What does a typical Thursday look like for you, starting from when you wake up – to heading to bed?

Thursday is my favourite day of the week. I get up, yell at the alarm clock, negotiate with the alarm clock, hit the alarm clock, have a shower, eat something without checking its expiry date, leave my apartment partially clothed, walk deliberately to my day job (which is awesome – I work at CANFAR, the Canadian Foundation for AIDS research, and the people and office environment make it a really fun, bearable “real” job), do my “real” job, leave the office, go home, have a cup of coffee, roll up my sleeves (figuratively – I mean who actually rolls up their sleeves?),  and start my second job, my work as a “writer”. That day involves a lot of cat petting, coffee drinking, and work. 

What was your first job out of school?

I worked at Emblem, an upscale florist in downtown Toronto.

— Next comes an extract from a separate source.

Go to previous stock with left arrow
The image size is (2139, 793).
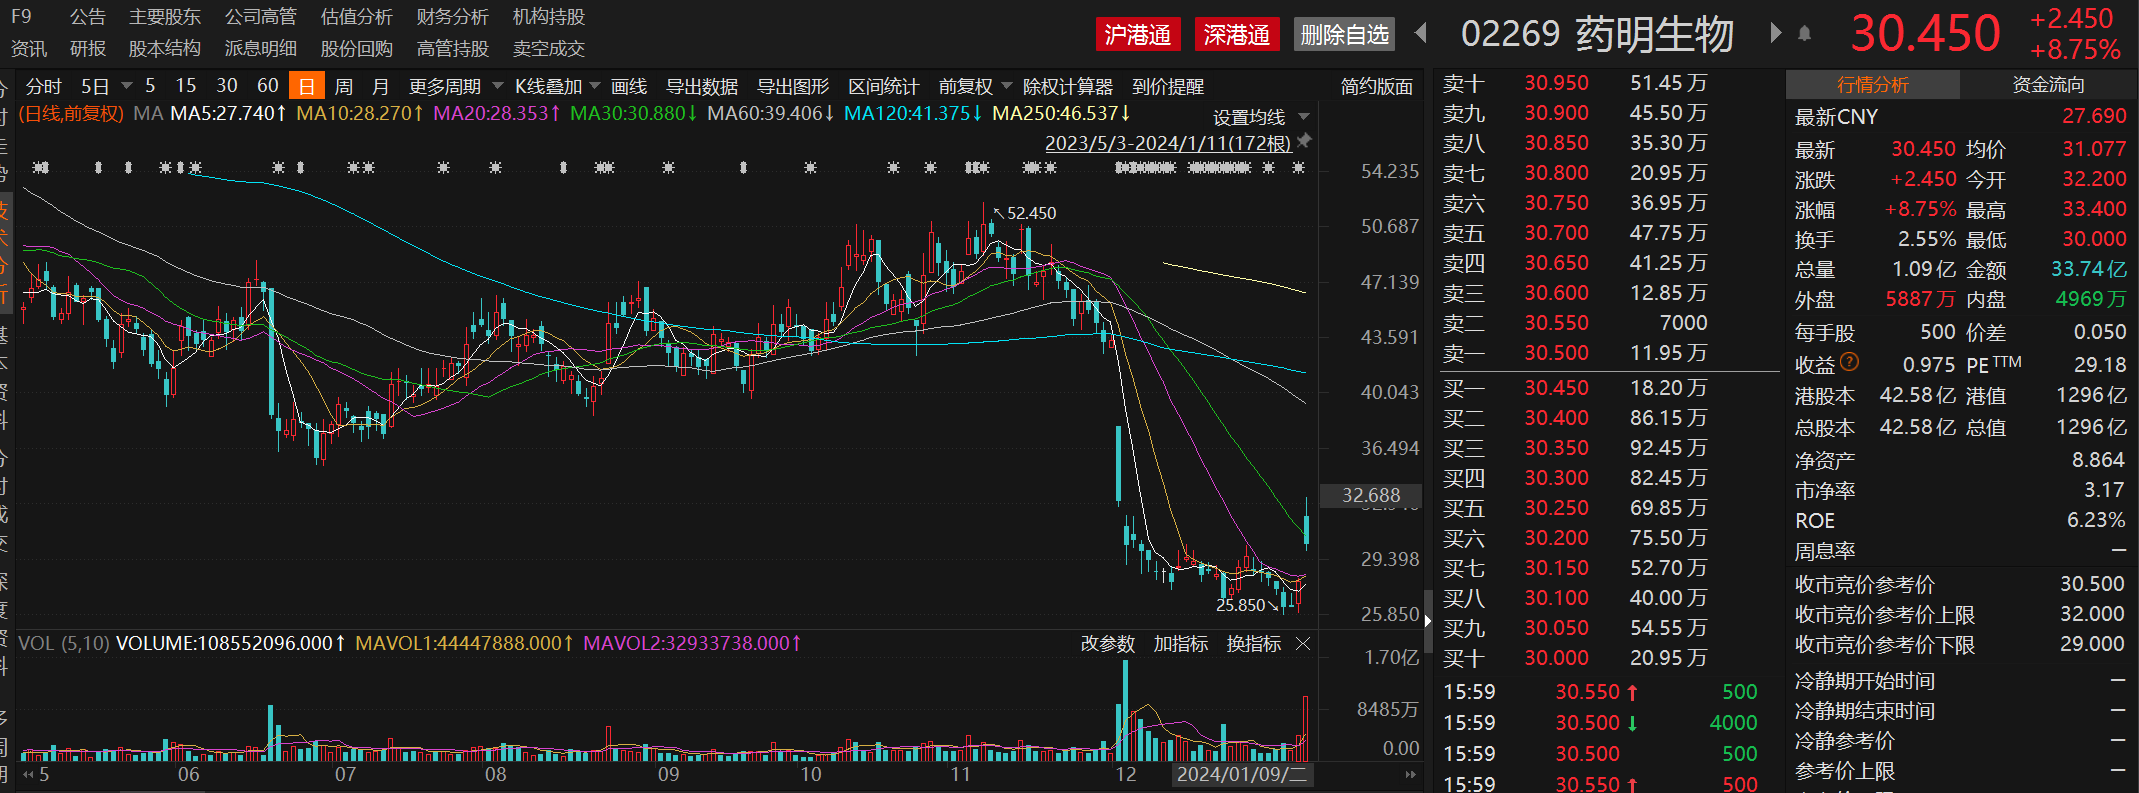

They were nice to me, and tolerant of my “artistic temperament”. I got to stand around in a beautiful, fragrant environment and cut thorns off roses all day. At night, I had dreams about taking thorns off roses. Once, we got this crazy insect from a faraway land in one of our shipments, and it followed me around all day. I think it was a scarab.  Anyway, that job was one of those highly repetitive, physical tasks that sort of imprints on your body. It was the kind of job that is ideal for young writers: low responsibility, physical (as a counterpoint to writing), and repetitive.

What are the 3 skills you require most to do your job well?

Writers have to be pretty peppy until they get crazy famous. They have to be peppy because they have to have a “real job” – their day job, that thing that they have to do in order to survive, which may or may not involve writing at all – along with their actual work, their writing. That’s a lot of hours, and doesn’t leave lots of space for chilling out looking glamourous and writerly in coffee houses, much to my personal chagrin. I guess I’d say that a sense of wonder comes second, followed by the ability to absorb rejection without actually feeling it. Does that sound depressing?

What do you love most about your career?

Attention. I crave it. That, and writing. I love writing, I love the actual act of sitting down and typing.

Do you have any warnings?

Don’t become a writer unless you have to.  If you have to be a writer, do it urgently and completely.

If you could try a different career on for a year, what would it be?

President, or maybe an aesthetician. Just kidding. Probably a farmer. I’m serious.